Первое место — лесная опушка. Девчонки по ягоды пошли, за смородиной, за земляникой. Восемь всего. Две убиты. Шесть — пропали. Имеются следы волочения в сторону ручья с каменистым руслом. Чуть выше — следы копыт…

Ясно… Что ни черта не ясно! По ручью могли к реке… а могли — и на лошадях… Ищи теперь, свищи! Хотя… Там посты, сторожа. Чуть в стороне, правда. Верстах в четырех. И в лесу, и у реки… Неужели никого не заметили? Ничего такого, подозрительного? Еще раз опросить дозорных! Вызвать.

— Илья-а!..

Так, сэр Майкл? Что у нас со словесными портретами? Пропали… Лада (в крещении — Анна), Рада (Агриппа), Звенислава (Елена), Любица (Варвара), Пламена (Клавдия) и Радогоста (Евдокия). Лада — роста высокого, худощавая, лицо овальное, слегка вытянутое, губы тонкие, нос прямой, волосы цвета ржи… Ох ты ж — «цвета ржи»!.. Глаза светло-голубые. Особые приметы — на левой щеке родинка… Это кто же записал-то? Молодец какой! Узнать у десятника… узнать — толковый малый.

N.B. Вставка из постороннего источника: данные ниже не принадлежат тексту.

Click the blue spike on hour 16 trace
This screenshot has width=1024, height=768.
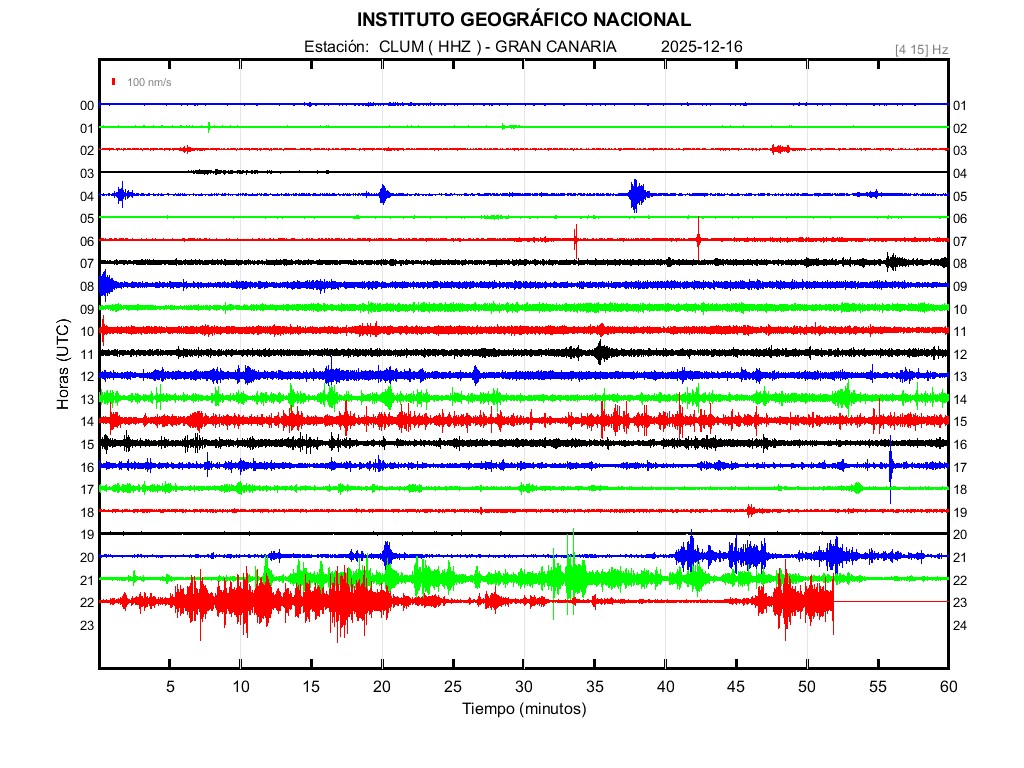(890, 468)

Рада… роста среднего, худощавая… серые глаза… волосы… опять «цвета ржи»! Особые приметы — шепелявит…

Звенислава-Елена… глаза светлые… волос «цвета ржи»!..

Такого же типа и остальные!

И в других местах — то же самое! Высокие — или среднего роста — худощавые, блондинки с синими или серо-голубыми глазами. Правда, сказано просто — «волосы светлые», а не «цвета ржи»… Уточнить!

— Илья! Зови десятников.

— Так, парни… — глянув на дружину, Михайла в который раз испытал чувство глубокого удовлетворения. Вон, стоят — молодец к молодцу! Красавцы, орлы. Воины! Архип, Алексей, Глузд — сын поварихи, тетушки Плавы, года два назад — та еще оторва, нынче же — сама серьезность. Эх, парни! Умны, к дисциплине привычны, многим оружьем владеют… И это все благодаря ему, сотнику Михаилу Лисовину! Ну, как тут не возгордиться, а?

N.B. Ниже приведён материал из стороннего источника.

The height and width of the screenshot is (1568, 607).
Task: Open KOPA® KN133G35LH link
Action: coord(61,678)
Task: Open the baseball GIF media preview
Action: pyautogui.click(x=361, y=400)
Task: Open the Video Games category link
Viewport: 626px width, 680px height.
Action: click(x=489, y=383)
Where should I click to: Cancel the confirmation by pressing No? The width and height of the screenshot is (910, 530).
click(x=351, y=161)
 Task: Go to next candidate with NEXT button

— По волосам уточним… Что значит — светлые и «цвета ржи»? Это разная масть или одинаковая?

— Так у них у всех — как солнце!

Как солнце… То есть блондинки, не светло-русые, не палевые, не шатенки… и уж не брюнетки — точно!

— А что, темненьких средь них нету?

— Нету, господин сотник, — за всех ответил старший, Демьян. — А вот, среди убитых есть.

— Так-та-ак, — Миша приподнялся в кресле. — А какие еще среди убитых имеются? Светленькие есть?

Словесных портретов убитых не составляли. Логично — зачем? Чего их искать-то? Однако же, кто как выглядел, припомнили быстро — Ратное, чай, не Нью-Йорк, народу не так уж и много, все друг друга знают.

Не нашлось среди убитых блондинок! Ни одной. Красивые брюнетки, да, были, еще имелась шатенка и рыжая. А вот чтоб «цвета ржи»…

Ясно всё! По «масти» дев брали. Именно дев. Кто не подходил — ликвидировали без всякой жалости. Мальчиков, брюнеток, рыжих…

— Что же они, просто налетели и…

— Может, и так, — повел плечом сотник. — А может, дело хуже. Кто-то навел!

— Выходит, предатель?

— Я же сказал — может. Думать надо. Искать.

Десятники вышли, и Михайла вновь вытянул ноги. Задумался… да что тут думать-то? Ясно все стало — не просто на продажу дев брали, а скорее — под заказ! В дверь постучали…

Вошел юный ратник Ермил. Тот самый, что придумал про «цвета ржи». Приметливый, умный…

— Еще одну деву забыли, господин сотник!

— Как еще одну?

— Сама по себе она была. Без компании. Горька, Горислава, Горе луковое. Бабки Брячилавы приживалка — оторви да брось!

— А-а-а! — тут вспомнил и Михаил. — Та, что всегда со всеми лаялась да дралась? Красивая такая… и волосы — «цвета ржи»… А где пропала?

— Из Василькова по пути… Но, господин сотник… — Ермил замялся, покусал губу. — Горька такая, что и сама сбежать могла запросто. Было бы к кому.

— Вот именно — было бы. И все равно место пропажи установить надо. Может, там что найдем?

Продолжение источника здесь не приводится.